__Things to do__:
(a) In the article on married women's surnames, whose figures were drawn from Times wedding announcements, Harvard alumni records, and Massachusetts birth records?
(b) From the article on married women's surnames, copy the passage that begins at the words "But a woman" and stops after the words "and age? Yes.".
(c) Condense the paragraph of the article on married women's surnames that begins "But a woman who keeps her name is anything but the norm" into a short list that keeps its main facts.

Ninety percent of married women choose to take their husband's name. But don't call them traditional.
Oct 16, 2003 |
Lynn Harris-Adelson
Lynn Harris Adelson
Lynn Adelson
Rabbi and Mrs. Adelson
Rabbi and Mrs. Harris-Adelson
Lynn Harris and David Adelson
Lynn and David Hadelson
Lynn and David Harrelson
Lynn Duchovny
I digress. The point is, my recent doodles show that when I get married in a few weeks, my name and I will have many options. And as a longtime, passionate, dedicated feminist, I intend to take my husband's name.
OK, maybe "tack on" my husband's name is more accurate. I'm going to keep my long-used byline (in the perhaps vain hope that someday that damn E. Lynn Harris will be confused with me), and add "Adelson" after Harris elsewhere. But still. After Nov. 16, if you call me Mrs. Adelson, I will not flinch.
Shocked? Sure, if you live and walk among the bylined and Ivied and later-married, it may feel as if "everyone" -- except Jamie-Lynn Discala, née Sigler -- keeps her name after saying her vows. (Almost half the married women in the Harvard-Radcliffe class of 1990 kept or hyphenated their names.) If you read the New York Times wedding pages, and shut up, you do, the phrase "the bride, who is keeping her name" seems like the norm, unless his name is Rockefeller.
But a woman who keeps her name is anything but the norm. Since the census data does not include names, it's difficult to get exact numbers on how many women have changed theirs. That said, figures from several recent studies suggest that today about 90 percent of marrying women take the husband's name in some form. (About 25 percent, like me, bump maiden to middle.)
Ninety percent? In this day and age? Yes.
According to Harvard economist Claudia Goldin -- who extrapolated from and "normalized" figures derived from Times wedding announcements, Harvard alumni records, and Massachusetts birth records -- the percentage of 30-something college-educated women keeping their names actually dropped from 27 percent to 19 percent between 1990 and 2000. A decrease occurred even among women 35 to 39 with established careers, normally the group most likely to be "keepers."

__Record excerpts__:
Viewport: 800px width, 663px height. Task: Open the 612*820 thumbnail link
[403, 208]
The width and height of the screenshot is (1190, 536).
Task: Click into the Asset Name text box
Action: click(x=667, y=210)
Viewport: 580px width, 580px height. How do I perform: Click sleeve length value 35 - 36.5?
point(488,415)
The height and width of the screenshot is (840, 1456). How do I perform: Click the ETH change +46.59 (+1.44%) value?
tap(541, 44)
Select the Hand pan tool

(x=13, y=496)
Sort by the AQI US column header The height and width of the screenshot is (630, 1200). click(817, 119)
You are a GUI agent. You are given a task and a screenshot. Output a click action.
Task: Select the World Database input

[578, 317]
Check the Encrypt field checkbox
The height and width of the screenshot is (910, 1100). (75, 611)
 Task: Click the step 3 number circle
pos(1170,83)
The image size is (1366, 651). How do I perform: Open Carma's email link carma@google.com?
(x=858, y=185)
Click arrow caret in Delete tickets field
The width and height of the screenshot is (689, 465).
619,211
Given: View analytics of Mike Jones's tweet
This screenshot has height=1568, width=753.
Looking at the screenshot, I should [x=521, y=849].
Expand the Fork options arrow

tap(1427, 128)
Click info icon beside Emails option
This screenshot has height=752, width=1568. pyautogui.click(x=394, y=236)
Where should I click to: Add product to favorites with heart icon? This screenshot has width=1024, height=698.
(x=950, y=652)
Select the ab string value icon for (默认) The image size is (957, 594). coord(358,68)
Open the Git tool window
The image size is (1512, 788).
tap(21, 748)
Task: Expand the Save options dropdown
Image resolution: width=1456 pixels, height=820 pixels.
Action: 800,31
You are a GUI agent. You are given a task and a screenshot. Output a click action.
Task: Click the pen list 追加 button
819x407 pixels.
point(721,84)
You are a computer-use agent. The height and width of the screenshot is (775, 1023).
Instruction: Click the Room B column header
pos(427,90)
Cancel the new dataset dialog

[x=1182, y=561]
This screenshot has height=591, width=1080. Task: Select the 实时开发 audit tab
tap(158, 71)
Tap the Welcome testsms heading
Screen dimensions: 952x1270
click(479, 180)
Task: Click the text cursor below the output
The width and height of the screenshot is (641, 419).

__List of solutions__:
(a) Harvard economist Claudia Goldin

(b)
But a woman who keeps her name is anything but the norm. Since the census data does not include names, it's difficult to get exact numbers on how many women have changed theirs. That said, figures from several recent studies suggest that today about 90 percent of marrying women take the husband's name in some form. (About 25 percent, like me, bump maiden to middle.)
Ninety percent? In this day and age? Yes.

(c)
- A woman who keeps her name is not the norm.
- Census data does not include names, so exact numbers on name changes are hard to get.
- Several recent studies suggest that about 90 percent of marrying women take the husband's name in some form.
- About 25 percent move the maiden name to the middle.